People continue to fight – they always will – but without the leadership, the strategy and the perspective that can lead them to a bright future. Issue politics dominate and even in those national liberation movements that are nascent in certain countries the movement is fractured, divided and weak.

Comrade Mao Tse-tung, said that ‘either revolution will prevent a world war or a world war will lead to revolution’. That insightful analysis is as pertinent now as it was many years ago – at a time when the tide of revolution was on the rise.

For the world is becoming a dangerous place once more – with various capitalist/imperialist states jockeying for position of dominance.

The leaders of the erstwhile Socialist states of China and Russia no longer have the social conscience of the revisionists of the past.

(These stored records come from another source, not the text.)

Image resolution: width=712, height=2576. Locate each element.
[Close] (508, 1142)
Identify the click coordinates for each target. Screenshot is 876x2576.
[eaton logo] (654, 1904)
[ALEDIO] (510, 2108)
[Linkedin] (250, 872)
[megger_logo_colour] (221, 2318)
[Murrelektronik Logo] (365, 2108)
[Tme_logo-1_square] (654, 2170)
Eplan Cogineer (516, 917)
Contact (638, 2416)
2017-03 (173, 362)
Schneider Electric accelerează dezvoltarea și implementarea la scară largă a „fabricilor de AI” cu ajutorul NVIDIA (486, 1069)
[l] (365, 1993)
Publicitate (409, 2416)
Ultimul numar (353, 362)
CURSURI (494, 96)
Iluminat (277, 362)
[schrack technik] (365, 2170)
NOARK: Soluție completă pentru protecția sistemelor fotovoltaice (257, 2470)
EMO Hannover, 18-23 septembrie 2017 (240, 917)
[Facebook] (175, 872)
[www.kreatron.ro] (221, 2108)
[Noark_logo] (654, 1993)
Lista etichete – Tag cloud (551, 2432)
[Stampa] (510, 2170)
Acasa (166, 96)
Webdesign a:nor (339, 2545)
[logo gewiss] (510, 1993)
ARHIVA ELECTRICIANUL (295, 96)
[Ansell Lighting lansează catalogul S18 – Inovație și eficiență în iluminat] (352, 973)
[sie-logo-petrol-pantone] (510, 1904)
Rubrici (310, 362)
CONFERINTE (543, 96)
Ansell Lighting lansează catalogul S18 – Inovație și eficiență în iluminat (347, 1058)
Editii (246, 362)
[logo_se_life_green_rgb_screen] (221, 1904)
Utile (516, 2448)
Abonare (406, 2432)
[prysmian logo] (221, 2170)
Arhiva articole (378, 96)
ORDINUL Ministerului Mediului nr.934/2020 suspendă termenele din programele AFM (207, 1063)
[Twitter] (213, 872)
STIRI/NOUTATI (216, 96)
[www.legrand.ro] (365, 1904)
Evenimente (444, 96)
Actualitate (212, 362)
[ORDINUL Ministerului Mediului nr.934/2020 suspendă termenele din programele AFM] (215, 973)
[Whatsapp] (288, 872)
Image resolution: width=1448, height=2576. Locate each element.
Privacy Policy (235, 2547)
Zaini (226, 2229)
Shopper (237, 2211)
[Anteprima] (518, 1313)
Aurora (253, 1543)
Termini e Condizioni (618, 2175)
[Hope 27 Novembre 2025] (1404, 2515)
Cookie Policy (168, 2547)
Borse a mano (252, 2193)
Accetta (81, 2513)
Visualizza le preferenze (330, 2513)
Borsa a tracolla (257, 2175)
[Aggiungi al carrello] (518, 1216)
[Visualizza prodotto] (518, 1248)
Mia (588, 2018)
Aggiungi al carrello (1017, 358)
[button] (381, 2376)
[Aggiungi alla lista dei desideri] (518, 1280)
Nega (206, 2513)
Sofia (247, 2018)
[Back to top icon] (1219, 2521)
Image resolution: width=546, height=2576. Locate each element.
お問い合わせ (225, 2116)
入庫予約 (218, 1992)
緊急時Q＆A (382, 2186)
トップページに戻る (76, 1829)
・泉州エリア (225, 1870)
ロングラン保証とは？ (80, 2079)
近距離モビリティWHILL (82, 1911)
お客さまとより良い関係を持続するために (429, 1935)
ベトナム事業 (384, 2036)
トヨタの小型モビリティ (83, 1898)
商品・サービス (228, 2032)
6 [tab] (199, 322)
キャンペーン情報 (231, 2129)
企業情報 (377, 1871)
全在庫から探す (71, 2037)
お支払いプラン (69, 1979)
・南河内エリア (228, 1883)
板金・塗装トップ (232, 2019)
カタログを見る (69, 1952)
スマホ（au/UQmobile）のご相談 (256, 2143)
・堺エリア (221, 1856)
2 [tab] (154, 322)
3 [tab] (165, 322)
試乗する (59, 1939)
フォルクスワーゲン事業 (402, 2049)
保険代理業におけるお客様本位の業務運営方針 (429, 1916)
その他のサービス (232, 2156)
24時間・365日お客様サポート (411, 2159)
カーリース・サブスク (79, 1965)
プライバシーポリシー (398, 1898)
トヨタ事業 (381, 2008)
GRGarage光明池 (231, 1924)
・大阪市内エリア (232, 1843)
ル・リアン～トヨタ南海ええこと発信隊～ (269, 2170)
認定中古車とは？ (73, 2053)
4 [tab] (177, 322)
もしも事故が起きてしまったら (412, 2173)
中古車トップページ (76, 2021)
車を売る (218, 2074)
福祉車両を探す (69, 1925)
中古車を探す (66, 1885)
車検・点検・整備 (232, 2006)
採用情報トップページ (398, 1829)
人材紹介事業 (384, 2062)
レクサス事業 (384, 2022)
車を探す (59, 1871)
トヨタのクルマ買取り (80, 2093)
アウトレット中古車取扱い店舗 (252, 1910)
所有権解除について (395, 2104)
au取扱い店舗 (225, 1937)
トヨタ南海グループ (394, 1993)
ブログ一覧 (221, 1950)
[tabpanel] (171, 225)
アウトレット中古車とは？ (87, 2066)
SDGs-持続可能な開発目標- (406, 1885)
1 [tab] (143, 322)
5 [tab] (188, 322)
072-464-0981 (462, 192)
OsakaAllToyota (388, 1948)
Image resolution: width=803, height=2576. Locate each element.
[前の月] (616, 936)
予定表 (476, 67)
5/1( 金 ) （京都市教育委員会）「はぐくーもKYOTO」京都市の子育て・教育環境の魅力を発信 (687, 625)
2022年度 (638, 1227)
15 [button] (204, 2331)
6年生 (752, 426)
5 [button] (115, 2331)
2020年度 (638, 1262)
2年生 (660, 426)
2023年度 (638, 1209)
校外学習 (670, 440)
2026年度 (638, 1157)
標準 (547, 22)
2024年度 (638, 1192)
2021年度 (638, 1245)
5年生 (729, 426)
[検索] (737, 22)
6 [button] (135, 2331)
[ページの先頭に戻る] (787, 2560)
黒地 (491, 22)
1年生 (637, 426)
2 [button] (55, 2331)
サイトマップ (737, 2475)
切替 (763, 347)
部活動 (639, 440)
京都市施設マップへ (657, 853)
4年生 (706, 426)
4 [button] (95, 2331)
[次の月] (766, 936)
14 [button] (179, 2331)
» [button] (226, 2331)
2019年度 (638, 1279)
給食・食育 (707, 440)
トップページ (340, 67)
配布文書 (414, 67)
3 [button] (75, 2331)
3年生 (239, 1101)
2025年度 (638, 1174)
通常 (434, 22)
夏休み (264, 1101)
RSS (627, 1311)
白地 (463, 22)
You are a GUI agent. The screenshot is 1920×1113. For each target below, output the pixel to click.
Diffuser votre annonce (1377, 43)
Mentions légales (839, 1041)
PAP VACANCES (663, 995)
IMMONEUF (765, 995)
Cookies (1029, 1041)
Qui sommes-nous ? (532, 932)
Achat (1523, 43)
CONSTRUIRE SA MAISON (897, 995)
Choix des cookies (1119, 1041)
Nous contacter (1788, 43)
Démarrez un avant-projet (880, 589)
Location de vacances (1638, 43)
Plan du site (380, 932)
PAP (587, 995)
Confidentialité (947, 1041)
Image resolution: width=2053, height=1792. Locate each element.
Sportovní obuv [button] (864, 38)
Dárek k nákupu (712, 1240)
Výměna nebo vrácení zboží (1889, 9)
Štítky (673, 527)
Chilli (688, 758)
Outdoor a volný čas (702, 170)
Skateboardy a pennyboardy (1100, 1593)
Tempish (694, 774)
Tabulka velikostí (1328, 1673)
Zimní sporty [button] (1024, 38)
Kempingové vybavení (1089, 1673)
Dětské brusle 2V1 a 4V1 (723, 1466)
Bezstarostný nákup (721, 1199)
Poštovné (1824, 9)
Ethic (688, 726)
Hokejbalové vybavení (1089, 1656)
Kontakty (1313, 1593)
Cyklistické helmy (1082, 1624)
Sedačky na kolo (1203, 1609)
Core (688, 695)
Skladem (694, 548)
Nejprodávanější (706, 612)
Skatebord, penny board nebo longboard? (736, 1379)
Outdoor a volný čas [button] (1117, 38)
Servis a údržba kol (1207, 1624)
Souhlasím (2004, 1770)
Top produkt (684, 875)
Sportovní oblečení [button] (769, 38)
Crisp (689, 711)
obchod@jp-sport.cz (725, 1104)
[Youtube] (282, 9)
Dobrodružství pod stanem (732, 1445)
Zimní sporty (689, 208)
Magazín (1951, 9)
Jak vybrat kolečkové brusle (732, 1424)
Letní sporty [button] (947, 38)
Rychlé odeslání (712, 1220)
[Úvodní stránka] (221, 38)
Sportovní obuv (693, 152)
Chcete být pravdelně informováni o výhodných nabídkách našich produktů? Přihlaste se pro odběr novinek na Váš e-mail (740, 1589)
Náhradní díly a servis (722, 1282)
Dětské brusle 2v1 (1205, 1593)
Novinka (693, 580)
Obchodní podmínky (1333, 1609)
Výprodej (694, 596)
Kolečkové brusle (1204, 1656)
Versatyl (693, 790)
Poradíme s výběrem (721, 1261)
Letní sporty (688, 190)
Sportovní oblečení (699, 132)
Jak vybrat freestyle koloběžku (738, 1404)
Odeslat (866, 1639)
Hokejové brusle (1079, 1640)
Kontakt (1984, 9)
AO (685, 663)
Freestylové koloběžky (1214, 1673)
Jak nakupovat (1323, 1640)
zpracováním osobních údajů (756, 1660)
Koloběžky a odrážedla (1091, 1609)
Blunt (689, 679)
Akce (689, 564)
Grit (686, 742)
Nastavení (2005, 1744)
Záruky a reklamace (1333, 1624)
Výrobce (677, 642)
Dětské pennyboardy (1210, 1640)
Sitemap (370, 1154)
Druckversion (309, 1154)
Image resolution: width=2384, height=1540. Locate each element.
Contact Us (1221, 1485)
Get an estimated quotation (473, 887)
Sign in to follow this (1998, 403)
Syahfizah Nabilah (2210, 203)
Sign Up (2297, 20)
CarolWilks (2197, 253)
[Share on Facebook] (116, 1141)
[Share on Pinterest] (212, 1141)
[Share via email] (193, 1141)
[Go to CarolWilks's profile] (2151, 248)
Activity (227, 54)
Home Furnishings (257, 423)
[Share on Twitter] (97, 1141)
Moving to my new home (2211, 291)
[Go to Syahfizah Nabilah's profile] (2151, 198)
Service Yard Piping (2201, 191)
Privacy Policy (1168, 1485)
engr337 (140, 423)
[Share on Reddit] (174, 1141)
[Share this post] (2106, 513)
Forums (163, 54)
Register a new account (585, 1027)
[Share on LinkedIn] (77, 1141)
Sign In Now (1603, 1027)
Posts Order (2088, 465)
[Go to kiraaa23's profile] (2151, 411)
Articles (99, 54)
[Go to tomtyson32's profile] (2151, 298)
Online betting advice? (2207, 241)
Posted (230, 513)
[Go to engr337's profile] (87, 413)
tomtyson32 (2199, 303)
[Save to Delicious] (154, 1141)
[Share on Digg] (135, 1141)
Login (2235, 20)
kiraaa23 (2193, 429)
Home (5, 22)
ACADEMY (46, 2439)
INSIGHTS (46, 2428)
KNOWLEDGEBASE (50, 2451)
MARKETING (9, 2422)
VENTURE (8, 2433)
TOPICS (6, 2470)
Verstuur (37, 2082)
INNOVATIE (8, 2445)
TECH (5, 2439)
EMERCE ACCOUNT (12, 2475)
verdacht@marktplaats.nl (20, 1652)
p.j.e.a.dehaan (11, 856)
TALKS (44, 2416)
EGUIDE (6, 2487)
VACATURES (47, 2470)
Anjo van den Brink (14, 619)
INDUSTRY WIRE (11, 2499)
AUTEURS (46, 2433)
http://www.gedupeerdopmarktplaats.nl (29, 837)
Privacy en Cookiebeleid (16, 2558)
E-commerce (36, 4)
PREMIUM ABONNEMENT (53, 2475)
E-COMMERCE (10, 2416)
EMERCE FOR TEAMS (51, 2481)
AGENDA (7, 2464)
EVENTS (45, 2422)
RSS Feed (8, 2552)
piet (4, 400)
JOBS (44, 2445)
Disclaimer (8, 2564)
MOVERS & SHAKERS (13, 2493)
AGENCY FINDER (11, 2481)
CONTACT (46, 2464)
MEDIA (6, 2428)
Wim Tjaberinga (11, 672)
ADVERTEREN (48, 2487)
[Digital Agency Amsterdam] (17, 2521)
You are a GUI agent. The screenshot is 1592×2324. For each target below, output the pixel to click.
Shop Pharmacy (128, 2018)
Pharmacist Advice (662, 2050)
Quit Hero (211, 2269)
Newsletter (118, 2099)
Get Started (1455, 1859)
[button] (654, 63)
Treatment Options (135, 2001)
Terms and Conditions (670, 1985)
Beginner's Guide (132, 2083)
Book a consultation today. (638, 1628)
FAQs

Even the arch-renegade Khrushchev recognised that when faced with the belligerent and bellicose attitude of the warmonger Kennedy in 1961 in Cuba. The American imperialists were prepared to destroy the world in order to determine what should happen in ‘their back yard’ but it was Khrushchev who made the moral decision to withdraw and prevent a potential nuclear holocaust – even against the wishes of the Cuban people themselves.

Now the contending forces no longer have that social conscience ‘brake’ on their ambitions.

However, the future does not belong to the old order. It constantly demonstrates, even in its homelands, that the sufferings of working people are of no concern and that their lives are expendable if they produce no profit for their system.

Yes, the weapons at the disposal of these warmongers are vastly superior and more destructive than those available just a few decades ago. If the world falls into another international conflict (different from the surrogate wars that have dominated the last 70 or more years) then the destruction will be immense and there are doubts whether society would be able to recover from such devastation.

That makes learning the lessons of the Great October Socialist Revolution, the strategy and tactics, the importance of leadership, the embedding of the Party amongst the population even more of an urgent task.

The people will win, ultimately. What they have to do is to decide if they want to build a new society free from exploitation when conditions are more or less stable or whether they want to do so from the ashes and in a poisonous atmosphere of a world destroyed at the whim of capitalism, whether it be through the destruction of the ecosystem due to the constant thirst for profit or the result of a nuclear or biological holocaust.

Long live the Great October Socialist Revolution!

Long live Marxism-Leninism-Maoism!

Forward to a future free of exploitation and oppression!